Sorry, I'm not up to date on Shawn's problems, but am I right in saying he has no spark at all? Since his coil only has one wire, it can't be operating in the manner the Newtronic system intends.


Would you believe I typed a big, thorough response and tried to post it and it got lost. ARG! Stupid laptop touch-pad!.

... believe it. I hate when that happens! If I know it's going to be a long post, as mine usually are :blush:, I put it into a word program first. If I'm lazy, I'll post after I type a little, then just add to it in several edits.

Biquetoast wrote:

Anyway, in Shawn's post at the top, he is actually describing two wires - a red one and a black one - though it sounds like one black/red wire at first. He goes on to describe where each wire runs....

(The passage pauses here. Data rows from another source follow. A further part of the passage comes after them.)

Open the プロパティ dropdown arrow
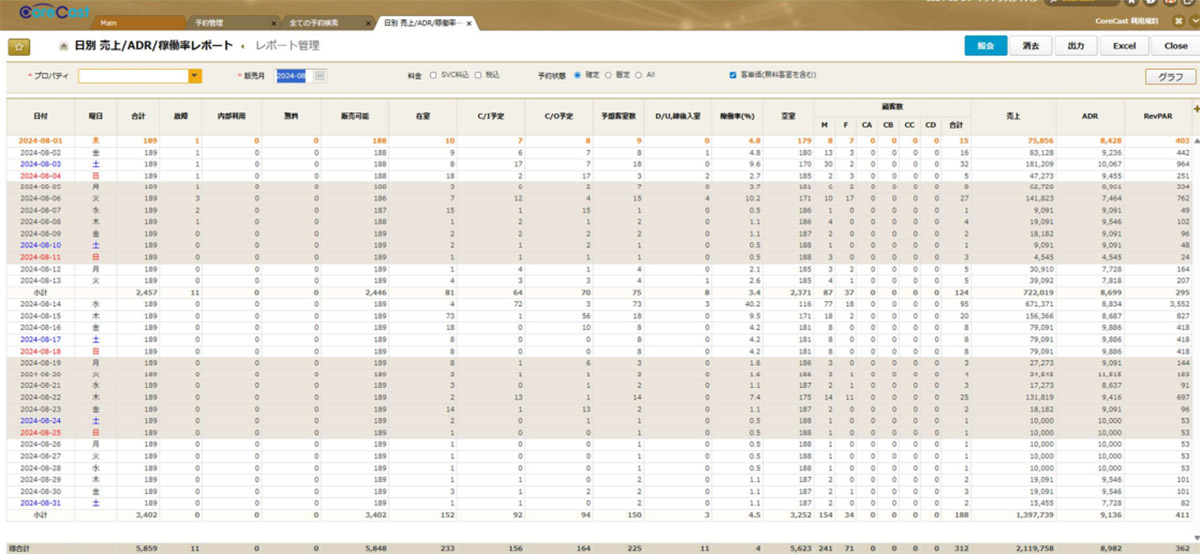Image resolution: width=1200 pixels, height=554 pixels. (195, 76)
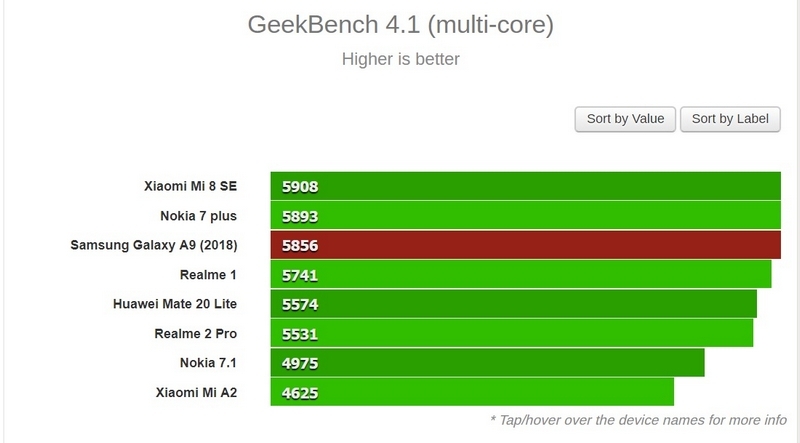Click the GeekBench 4.1 (multi-core) chart title
The height and width of the screenshot is (443, 800).
click(401, 24)
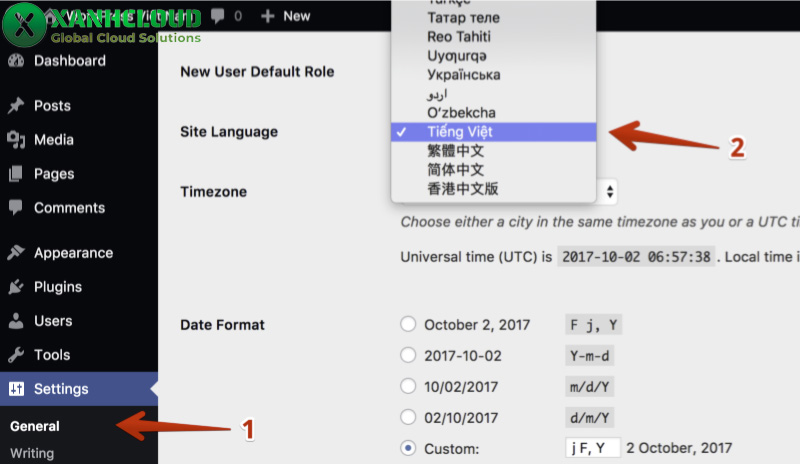Click the Users person icon
The width and height of the screenshot is (800, 464).
coord(15,321)
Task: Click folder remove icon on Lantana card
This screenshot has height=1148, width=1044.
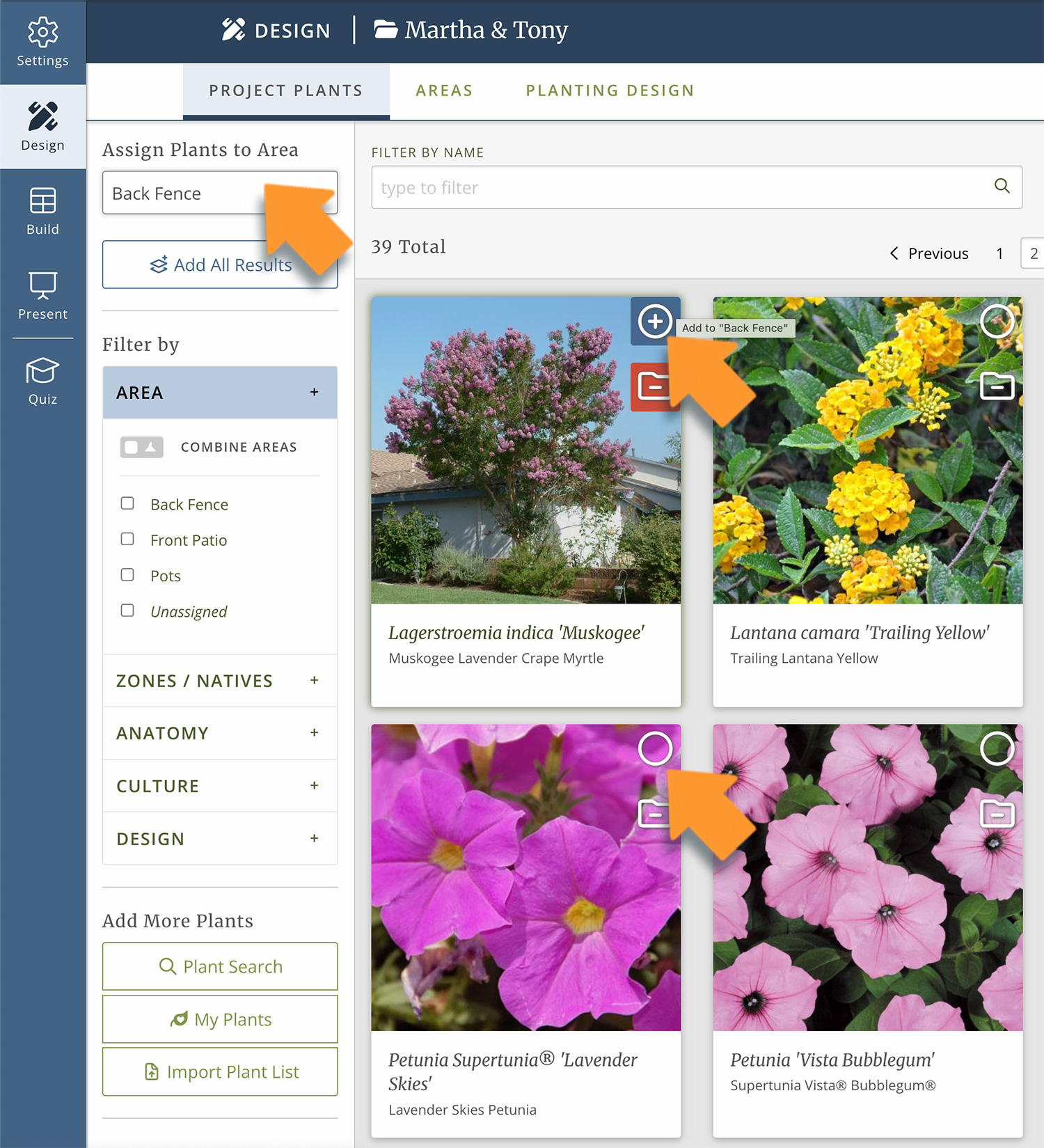Action: click(x=997, y=386)
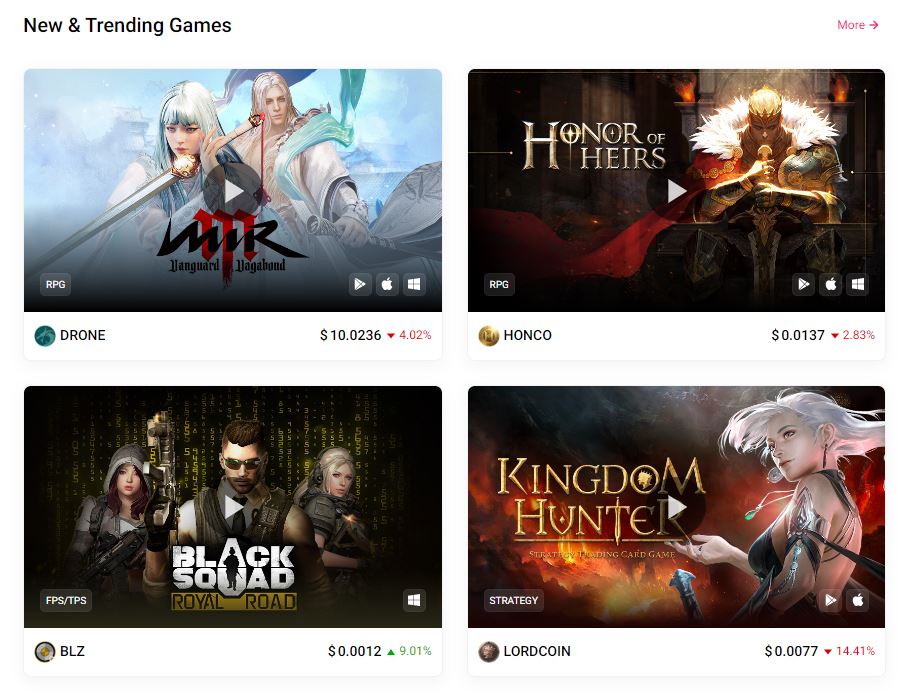Click Windows icon on MIR card
The image size is (908, 700).
(x=414, y=284)
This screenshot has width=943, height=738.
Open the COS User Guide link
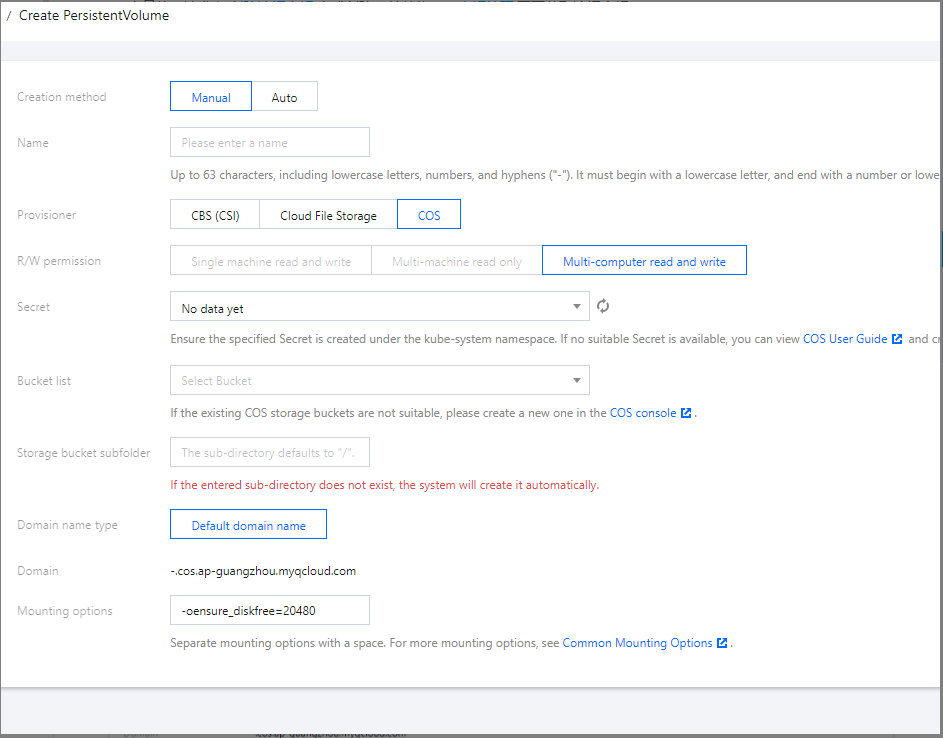845,339
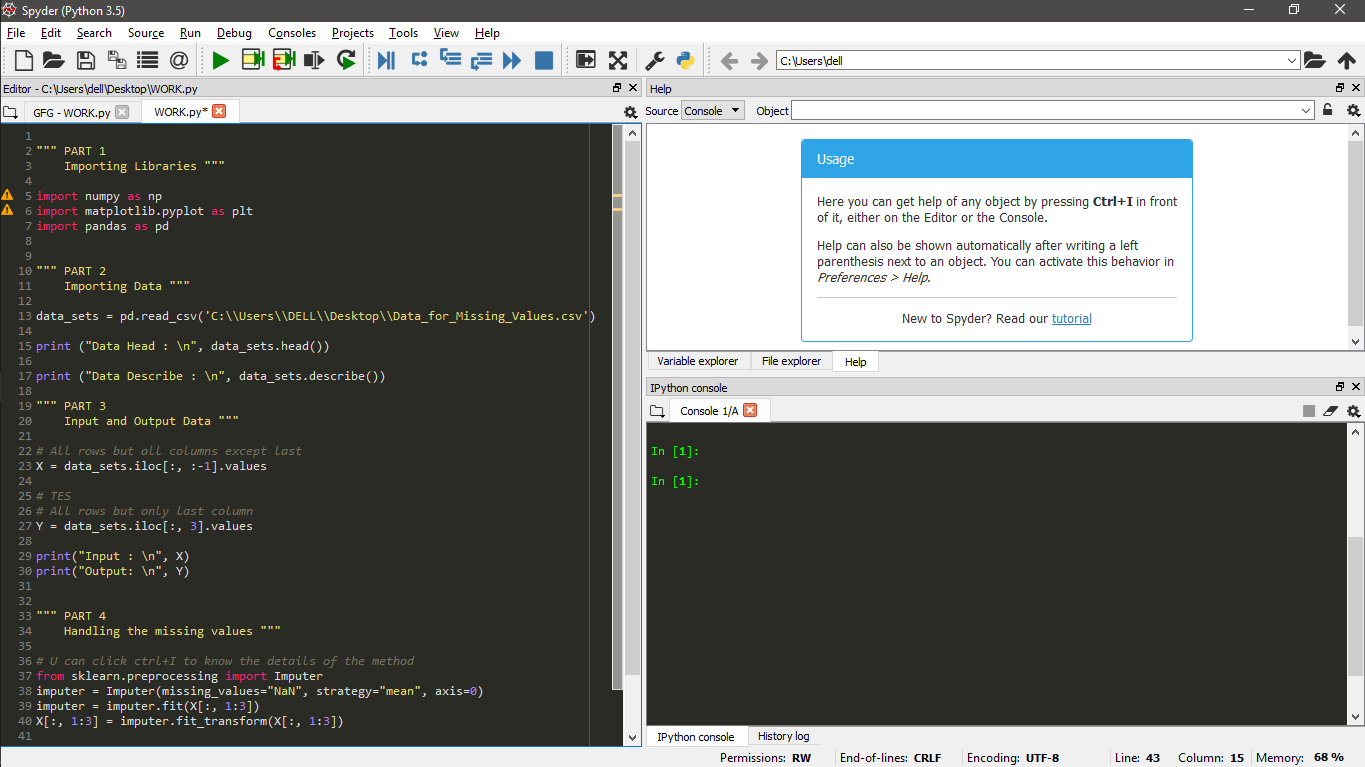This screenshot has width=1365, height=767.
Task: Select the GFG - WORK.py tab
Action: 72,112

Ahh, yeah I get it. I was thrown because his diagram (in the other thread) shows one wire to the item marked as "coil".



Biquetoast wrote:

Also, he *has* spark, but he's fouling plugs all the time. I think that since he has an electronic ignition and a good coil, if we do the power mod he can at least trust the foundation, and then move on to fine-tuning and other adjustments. We can get him there!


I agree.

I think you said he has a 3-ohm coil. I also agree he should use that coil as long as he knows it's good.

The only time I had goofy problems with a Newtronic was when the battery voltage was low. He should measure the voltage at the Newtronic's power lead to make sure it stays above 12.5v all the time.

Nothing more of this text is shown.